== DATA SHOWN ==
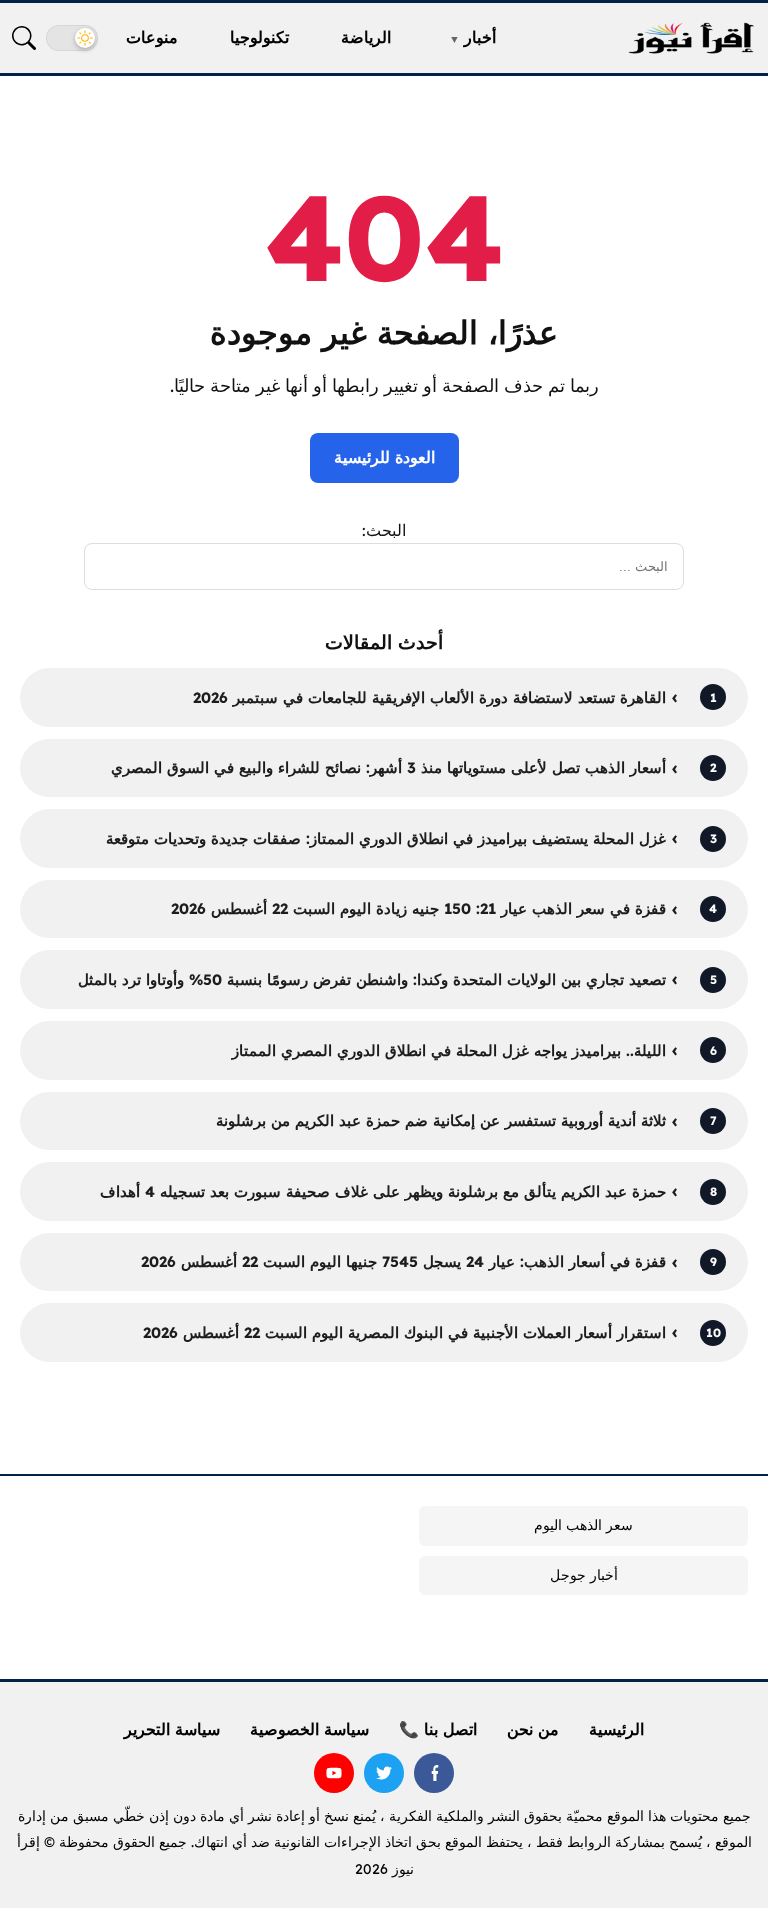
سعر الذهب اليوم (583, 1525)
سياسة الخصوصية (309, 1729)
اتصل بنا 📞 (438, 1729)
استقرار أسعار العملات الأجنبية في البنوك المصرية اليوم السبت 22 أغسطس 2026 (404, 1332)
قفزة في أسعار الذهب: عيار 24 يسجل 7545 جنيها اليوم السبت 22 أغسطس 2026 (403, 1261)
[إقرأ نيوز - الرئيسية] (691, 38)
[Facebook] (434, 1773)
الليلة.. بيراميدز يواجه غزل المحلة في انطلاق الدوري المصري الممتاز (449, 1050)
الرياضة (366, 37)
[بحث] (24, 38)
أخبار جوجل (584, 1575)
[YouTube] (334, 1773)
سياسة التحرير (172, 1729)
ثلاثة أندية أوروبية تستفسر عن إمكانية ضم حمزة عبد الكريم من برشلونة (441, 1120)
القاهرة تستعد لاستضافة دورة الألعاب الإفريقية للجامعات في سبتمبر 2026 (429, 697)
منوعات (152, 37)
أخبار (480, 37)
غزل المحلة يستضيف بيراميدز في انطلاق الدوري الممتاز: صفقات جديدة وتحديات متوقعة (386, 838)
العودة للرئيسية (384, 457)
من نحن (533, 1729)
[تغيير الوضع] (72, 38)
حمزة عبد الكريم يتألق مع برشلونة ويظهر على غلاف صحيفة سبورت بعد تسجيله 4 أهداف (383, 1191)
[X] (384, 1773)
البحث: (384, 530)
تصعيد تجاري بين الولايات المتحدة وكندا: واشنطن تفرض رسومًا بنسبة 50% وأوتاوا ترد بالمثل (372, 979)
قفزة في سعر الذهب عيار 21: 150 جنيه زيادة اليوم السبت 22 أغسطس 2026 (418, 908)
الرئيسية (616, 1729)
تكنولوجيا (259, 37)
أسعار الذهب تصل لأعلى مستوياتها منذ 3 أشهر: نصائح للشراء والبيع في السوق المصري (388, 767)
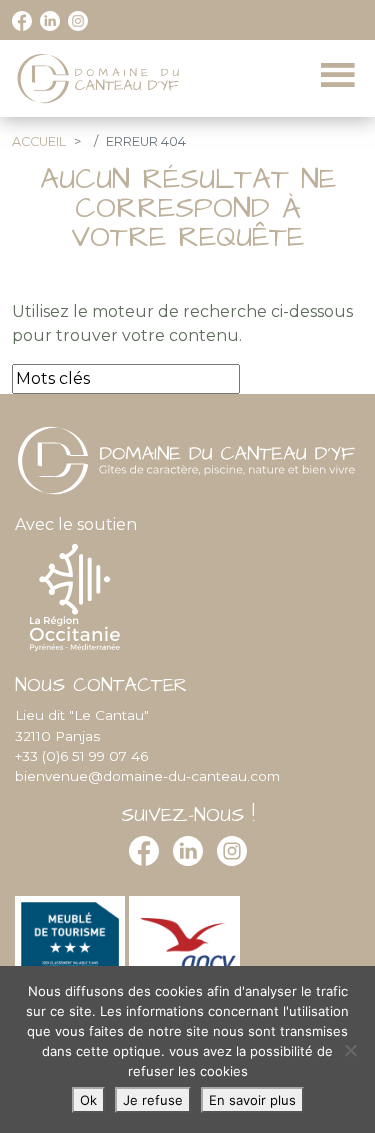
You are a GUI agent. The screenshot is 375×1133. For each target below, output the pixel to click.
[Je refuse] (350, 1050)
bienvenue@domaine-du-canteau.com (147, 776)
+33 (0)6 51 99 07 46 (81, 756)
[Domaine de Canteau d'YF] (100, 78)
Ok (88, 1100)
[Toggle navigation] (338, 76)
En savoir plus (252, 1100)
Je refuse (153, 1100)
===
TASK GOAL
Only the lines from the one containing "تصعيد تجاري بين" through the end of the listing should be output, word for word and inclusive; keep pictures out.

TASK ANSWER
تصعيد تجاري بين الولايات المتحدة وكندا: واشنطن تفرض رسومًا بنسبة 50% وأوتاوا ترد بالمثل (372, 979)
قفزة في سعر الذهب عيار 21: 150 جنيه زيادة اليوم السبت 22 أغسطس 2026 (418, 908)
الرئيسية (616, 1729)
تكنولوجيا (259, 37)
أسعار الذهب تصل لأعلى مستوياتها منذ 3 أشهر: نصائح للشراء والبيع في السوق المصري (388, 767)
You are a GUI agent. The screenshot is 375×1133. For each target below, output the pixel to click.
[Je refuse] (350, 1050)
bienvenue@domaine-du-canteau.com (147, 776)
+33 (0)6 51 99 07 46 (81, 756)
[Domaine de Canteau d'YF] (100, 78)
Ok (88, 1100)
[Toggle navigation] (338, 76)
En savoir plus (252, 1100)
Je refuse (153, 1100)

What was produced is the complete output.